INSTRUCTIONS FOR THE TASK:
Retype the passage of the article on Juliette Binoche that begins with the words containing "Forget Chocolat—Juliette Binoche" and ends with "Of Saint-Pierre (2000)".

Forget Chocolat—Juliette Binoche should have earned Oscar love for a different period piece
Watch This offers movie recommendations inspired by new releases or premieres, or occasionally our own inscrutable whims. This week: As a new Juliette Binoche movie, Let The Sunshine In, begins its theatrical run in the States, we remember other highlights from the career of this world-class actor.
The Widow Of Saint-Pierre (2000)
It’s one of those cruel Oscar ironies that Juliette Binoche’s sole nomination for Best Actress—she’d won Best Supporting Actress four years earlier, as nurse Hana in The English Patient—celebrates perhaps the least interesting performance of her entire lengthy career. In fact, anyone not well steeped in Oscar trivia will probably be hard-pressed even to remember the film in question, as Chocolat is a wan period romance (also starring Johnny Depp) that Harvey Weinstein, at the height of his grotesque kingpin era, more or less strong-armed through the 2000–2001 awards season. And there’s more irony still: During the ceremony, as Binoche applauded for winner Julia Roberts, audiences in at least a few U.S. cities were happily watching her do far superior work in a much better movie, which the Academy later politely ignored.

DATA RECORDS:
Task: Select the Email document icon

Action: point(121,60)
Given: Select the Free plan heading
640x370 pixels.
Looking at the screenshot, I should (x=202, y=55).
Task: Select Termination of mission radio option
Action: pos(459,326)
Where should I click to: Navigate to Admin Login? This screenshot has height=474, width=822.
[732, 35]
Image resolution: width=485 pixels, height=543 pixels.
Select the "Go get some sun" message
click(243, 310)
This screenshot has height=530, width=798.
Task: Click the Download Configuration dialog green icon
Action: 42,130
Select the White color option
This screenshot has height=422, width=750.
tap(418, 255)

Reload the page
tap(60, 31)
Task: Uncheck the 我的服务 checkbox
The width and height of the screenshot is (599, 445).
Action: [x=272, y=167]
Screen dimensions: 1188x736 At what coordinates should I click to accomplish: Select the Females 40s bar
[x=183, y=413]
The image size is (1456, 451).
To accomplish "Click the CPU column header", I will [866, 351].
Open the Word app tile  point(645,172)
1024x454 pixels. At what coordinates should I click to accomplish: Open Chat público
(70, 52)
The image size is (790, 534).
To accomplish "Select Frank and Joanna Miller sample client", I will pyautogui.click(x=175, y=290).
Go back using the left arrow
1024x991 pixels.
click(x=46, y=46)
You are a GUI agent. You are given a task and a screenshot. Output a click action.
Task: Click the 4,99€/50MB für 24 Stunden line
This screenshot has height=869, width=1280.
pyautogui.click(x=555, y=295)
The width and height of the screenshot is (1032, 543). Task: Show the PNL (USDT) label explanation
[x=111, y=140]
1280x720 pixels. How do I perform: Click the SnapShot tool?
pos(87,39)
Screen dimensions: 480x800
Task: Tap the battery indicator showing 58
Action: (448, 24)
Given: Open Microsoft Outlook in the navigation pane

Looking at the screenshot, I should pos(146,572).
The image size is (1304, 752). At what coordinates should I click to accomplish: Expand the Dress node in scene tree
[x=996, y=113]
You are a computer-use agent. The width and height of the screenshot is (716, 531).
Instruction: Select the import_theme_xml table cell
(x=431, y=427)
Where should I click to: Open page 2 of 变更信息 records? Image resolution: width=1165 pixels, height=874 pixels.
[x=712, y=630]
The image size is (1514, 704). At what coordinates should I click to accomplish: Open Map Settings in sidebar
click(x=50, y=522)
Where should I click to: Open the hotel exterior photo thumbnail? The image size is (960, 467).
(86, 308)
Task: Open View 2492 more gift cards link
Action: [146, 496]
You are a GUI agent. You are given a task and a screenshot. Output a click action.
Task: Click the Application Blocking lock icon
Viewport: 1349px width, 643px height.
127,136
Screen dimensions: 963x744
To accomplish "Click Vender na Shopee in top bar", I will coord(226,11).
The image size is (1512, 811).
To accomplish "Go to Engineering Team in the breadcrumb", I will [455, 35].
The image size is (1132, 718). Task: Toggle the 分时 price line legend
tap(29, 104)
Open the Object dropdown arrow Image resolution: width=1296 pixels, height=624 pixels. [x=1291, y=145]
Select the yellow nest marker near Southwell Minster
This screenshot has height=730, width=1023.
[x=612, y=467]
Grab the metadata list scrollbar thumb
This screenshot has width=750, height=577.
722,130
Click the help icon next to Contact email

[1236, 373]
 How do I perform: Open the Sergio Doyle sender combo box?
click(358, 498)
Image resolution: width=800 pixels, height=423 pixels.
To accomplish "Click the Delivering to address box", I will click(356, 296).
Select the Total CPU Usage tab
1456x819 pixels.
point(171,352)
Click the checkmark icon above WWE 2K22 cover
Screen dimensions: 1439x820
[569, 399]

WRITTEN SOLUTION:
Forget Chocolat—Juliette Binoche should have earned Oscar love for a different period piece
Watch This offers movie recommendations inspired by new releases or premieres, or occasionally our own inscrutable whims. This week: As a new Juliette Binoche movie, Let The Sunshine In, begins its theatrical run in the States, we remember other highlights from the career of this world-class actor.
The Widow Of Saint-Pierre (2000)